Page cautiously optimistic about Southern Baptists

By Tony Cartledge

North Carolina Biblical Recorder

PHILADELPHIA—The future is bright for the Southern Baptist Convention if its members have the right mindset, follow the right motives and adopt the right methodology, SBC President Frank Page told a group of Baptist state newspaper editors.

Repeating themes he has emphasized in several recent speeches, Page said he is challenging the SBC to be “more authentic in faith and more intentional in sharing the gospel,” to “reach the lost and challenge the saved.”

Baptists need a mindset of Christlike selflessness, a motive based in understanding the convention belongs to God, and methodologies that are always Christ-honoring, said Page, pastor of First Baptist Church in Taylors, S.C.

“I sense a huge number of people who are authentically loving Christian men and women” who care about others and want to help, Page said. Church members are “really tired of the pastors fussing and fighting,” he added. “They don’t understand it all, and if they do, they don’t like it.”

Page expressed concern that many churches “have become one-generational churches, small groups of white people that haven’t learned how to reach out to ethnic groups or even (to) other generations of their own ethnic group.”

With current pastors aging and a declining number of seminary graduates who want to pastor traditional churches, he said, “we could see some serious issues soon.”

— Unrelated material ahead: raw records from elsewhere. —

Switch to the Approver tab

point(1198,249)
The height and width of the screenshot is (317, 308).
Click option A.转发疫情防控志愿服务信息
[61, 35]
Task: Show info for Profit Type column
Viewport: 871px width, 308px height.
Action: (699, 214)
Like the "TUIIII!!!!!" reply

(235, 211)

Although SBC seminaries are experiencing record enrollments, most of the growth has been in new undergraduate college programs and degrees not designed to train pastors, he said.

Younger students sense “an extreme call to make a difference,” he said. “If challenged properly, they will make a great difference. But they want to do it differently.”

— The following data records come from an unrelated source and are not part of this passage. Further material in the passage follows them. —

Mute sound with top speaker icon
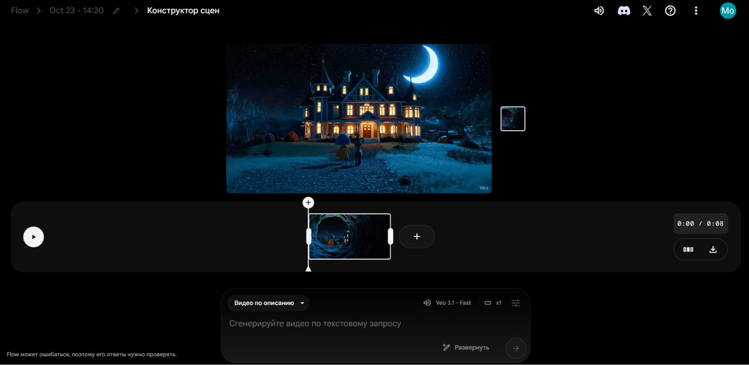(599, 11)
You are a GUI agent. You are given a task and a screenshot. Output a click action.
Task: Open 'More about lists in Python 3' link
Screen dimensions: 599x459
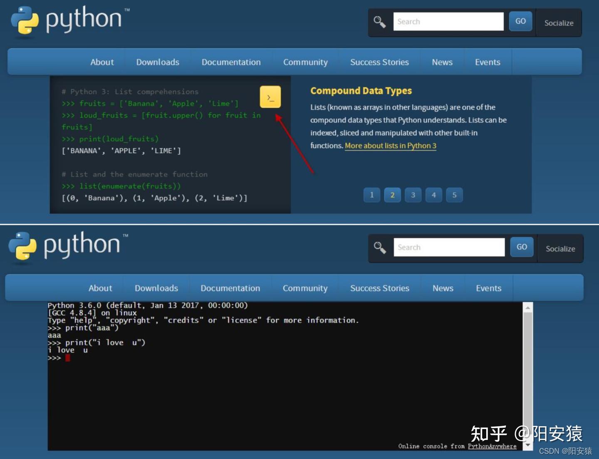(x=390, y=146)
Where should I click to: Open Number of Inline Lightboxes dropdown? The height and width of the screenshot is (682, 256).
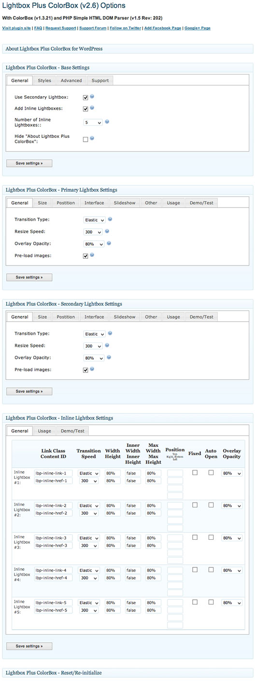[93, 123]

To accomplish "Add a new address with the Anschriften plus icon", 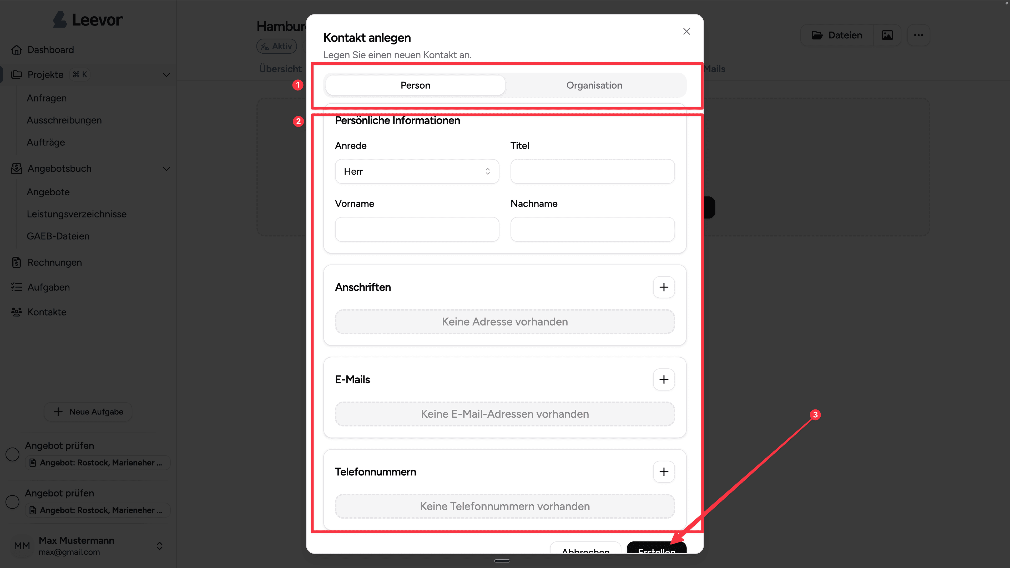I will 664,287.

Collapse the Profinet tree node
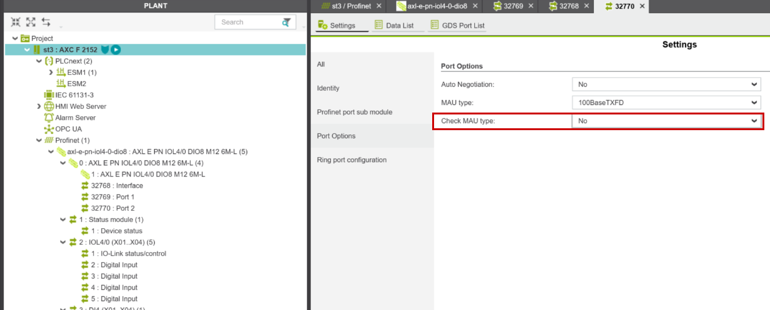tap(39, 140)
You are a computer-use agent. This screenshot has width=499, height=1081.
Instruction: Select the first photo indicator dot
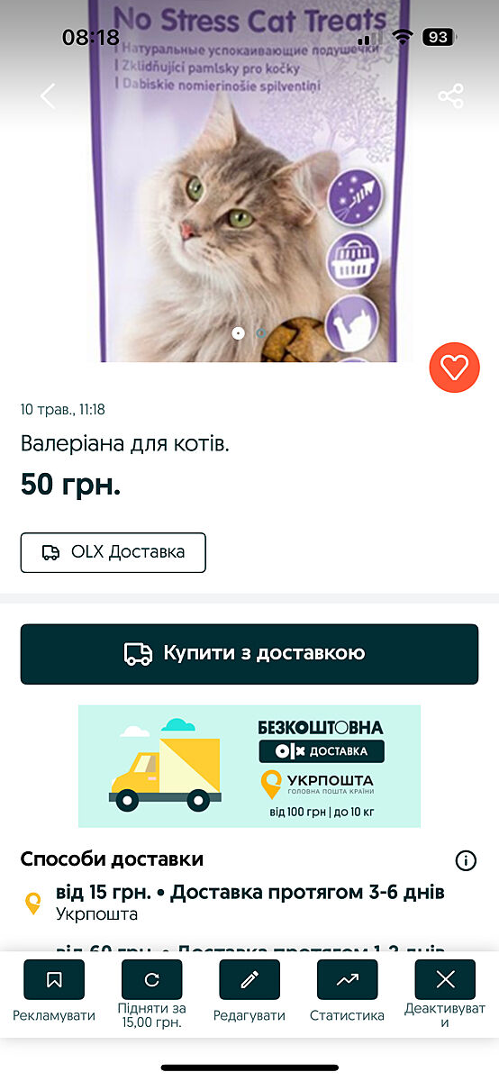click(238, 333)
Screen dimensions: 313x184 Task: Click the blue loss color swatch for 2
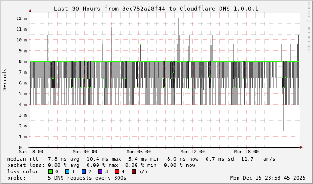tap(84, 171)
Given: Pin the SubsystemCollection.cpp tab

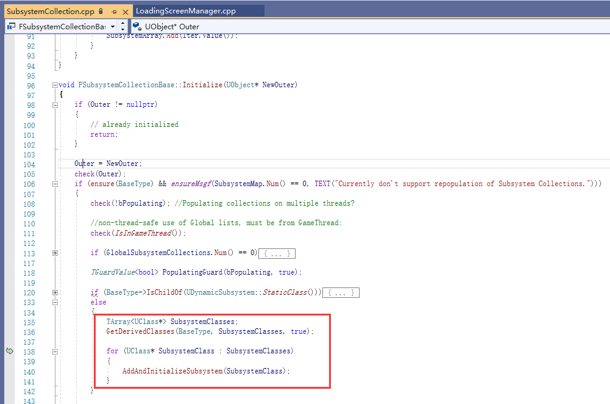Looking at the screenshot, I should 114,12.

Page often encourages seminary students not to disregard traditional churches and to “see potential in them, that they are not dead yet,” he said. “It’s hard work, extremely hard work, and casualties along the way are many,” because some who say they want to change really mean “so long as you don’t change what I like.”

Self-centeredness also is a problem for churches, Page said. Larger churches sometimes think they don’t need the Southern Baptist Convention, so they cut back on support for the Cooperative Program, the SBC’s unified budget.

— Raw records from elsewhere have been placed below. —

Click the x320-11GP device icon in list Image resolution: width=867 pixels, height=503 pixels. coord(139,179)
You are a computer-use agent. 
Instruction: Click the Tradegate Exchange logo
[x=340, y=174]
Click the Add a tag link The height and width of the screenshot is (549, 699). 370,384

Agreeing his upset election last year was in part “a referendum on the Cooperative Program,” Page said the giving program could use some work, “some adjustments in percentages,” but deserves increased support. Those who have issues with the Cooperative Program should continue supporting it and try to bring change from within, he said.

Page downplayed a recent interview in which he was reported to have said that divisive issues in the SBC, such as the 2000 Baptist Faith & Message statement or the ordination of women, should be up for discussion.

Page affirmed the Baptist Faith & Message position that only men should serve as senior pastors but said, “We should also affirm the ministry that women do in all of our churches.” He did not elaborate further.

Asked if he thought it was appropriate for SBC entities to institute policies more strict than the Baptist Faith & Message on issues like refusing to endorse female chaplains or not allowing women to teach theology, Page said he affirms the structure that allows entities to be governed by their trustees.

“Personally, I would encourage entities not to go beyond the Baptist Faith & Message,” he said.